Sadly, a delusional, narcissistic politics that refuses to deal with the dirty reality of the game as it is being played is endemic to the academic world, including its branded "Christian" subculture. The vast majority of Christian academics in my acquaintance who possess the intelligence to understand the stakes involved in this presidential election are unable to get past their understandable dislike of the President and either wish not to vote or have decided to back Kerry.
At heart I think these poor, shiftless people have long been alienated from and disdainful of the rank-and-file of the American religious right. President Bush typifies all that is wrong with that culture. The Christian intellectual cannot see past this image. He is not moved by even the simple pragmatic question of "How will a Kerry victory better advance a culture of life?" And yet the Christian intellectual does not have any real political influence or organization. He is not agitating for the creation of a Christian Democratic party or something else along those lines. He is not thinking about supporting Bush and then working to amplify dissenting kinds of conservative voices. He is simply, willfully, refusing to see and support the lesser evil. Be assured that if Kerry wins and the inevitable damage is done, the identity of the turncoats will be remembered.

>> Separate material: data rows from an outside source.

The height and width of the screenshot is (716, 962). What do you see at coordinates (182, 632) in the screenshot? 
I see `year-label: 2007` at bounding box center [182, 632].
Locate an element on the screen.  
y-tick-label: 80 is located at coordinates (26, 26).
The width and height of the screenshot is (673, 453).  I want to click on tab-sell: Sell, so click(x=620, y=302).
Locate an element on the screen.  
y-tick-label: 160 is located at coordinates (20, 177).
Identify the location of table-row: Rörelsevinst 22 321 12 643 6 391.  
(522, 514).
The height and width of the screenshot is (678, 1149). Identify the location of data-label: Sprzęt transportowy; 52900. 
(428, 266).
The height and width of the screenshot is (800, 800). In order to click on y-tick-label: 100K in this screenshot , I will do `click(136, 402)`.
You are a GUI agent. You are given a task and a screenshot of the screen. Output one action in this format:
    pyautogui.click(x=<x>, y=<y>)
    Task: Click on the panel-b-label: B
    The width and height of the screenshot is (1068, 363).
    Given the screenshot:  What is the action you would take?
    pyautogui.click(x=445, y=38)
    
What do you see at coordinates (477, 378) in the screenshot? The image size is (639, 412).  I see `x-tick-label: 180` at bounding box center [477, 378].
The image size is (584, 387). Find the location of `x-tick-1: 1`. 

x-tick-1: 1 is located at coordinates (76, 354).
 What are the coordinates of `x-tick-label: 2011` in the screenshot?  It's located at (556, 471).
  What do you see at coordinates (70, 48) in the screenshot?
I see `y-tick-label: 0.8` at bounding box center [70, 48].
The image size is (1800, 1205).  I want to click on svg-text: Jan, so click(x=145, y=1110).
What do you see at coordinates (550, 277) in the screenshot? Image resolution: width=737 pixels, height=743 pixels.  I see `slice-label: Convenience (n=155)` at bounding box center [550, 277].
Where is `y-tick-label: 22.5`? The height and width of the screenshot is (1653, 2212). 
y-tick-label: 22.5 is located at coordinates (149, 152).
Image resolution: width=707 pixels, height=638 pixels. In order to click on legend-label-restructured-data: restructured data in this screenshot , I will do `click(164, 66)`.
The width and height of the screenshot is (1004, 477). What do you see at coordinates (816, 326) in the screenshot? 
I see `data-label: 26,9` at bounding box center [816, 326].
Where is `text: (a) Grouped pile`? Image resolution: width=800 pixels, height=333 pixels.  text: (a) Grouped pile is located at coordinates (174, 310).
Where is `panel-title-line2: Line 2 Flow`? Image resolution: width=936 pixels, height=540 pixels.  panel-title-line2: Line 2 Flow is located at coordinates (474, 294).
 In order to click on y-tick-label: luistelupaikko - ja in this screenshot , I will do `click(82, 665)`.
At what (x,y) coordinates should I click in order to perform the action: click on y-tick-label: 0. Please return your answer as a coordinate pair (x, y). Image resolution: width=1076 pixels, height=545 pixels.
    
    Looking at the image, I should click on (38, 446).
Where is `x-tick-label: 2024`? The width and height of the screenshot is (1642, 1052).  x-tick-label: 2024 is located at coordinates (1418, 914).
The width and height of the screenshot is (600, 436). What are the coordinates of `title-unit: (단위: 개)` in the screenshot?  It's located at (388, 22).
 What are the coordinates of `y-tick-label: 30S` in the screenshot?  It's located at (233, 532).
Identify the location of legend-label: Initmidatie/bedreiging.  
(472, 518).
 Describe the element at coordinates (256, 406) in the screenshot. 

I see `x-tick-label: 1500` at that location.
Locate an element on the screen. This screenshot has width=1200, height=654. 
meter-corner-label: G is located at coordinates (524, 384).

Maybe there is something to be said for the fundamentalist "Christian worldview" activists and others who think their colleges and scholars have gone soft. However ignorantly these critics may express their views, their fundamental intuition is correct: the Democrats represent a profound commitment to the advancement of the culture of death. As complicit as the Republicans may be in that same culture, we cannot abandon the only available ship for an island of utopian integrity. I take heart in my confidence that the betrayal of the intellectuals is largely irrelevant to election outcomes because the rank and file of religious conservatives have the horse-sense to stay the course.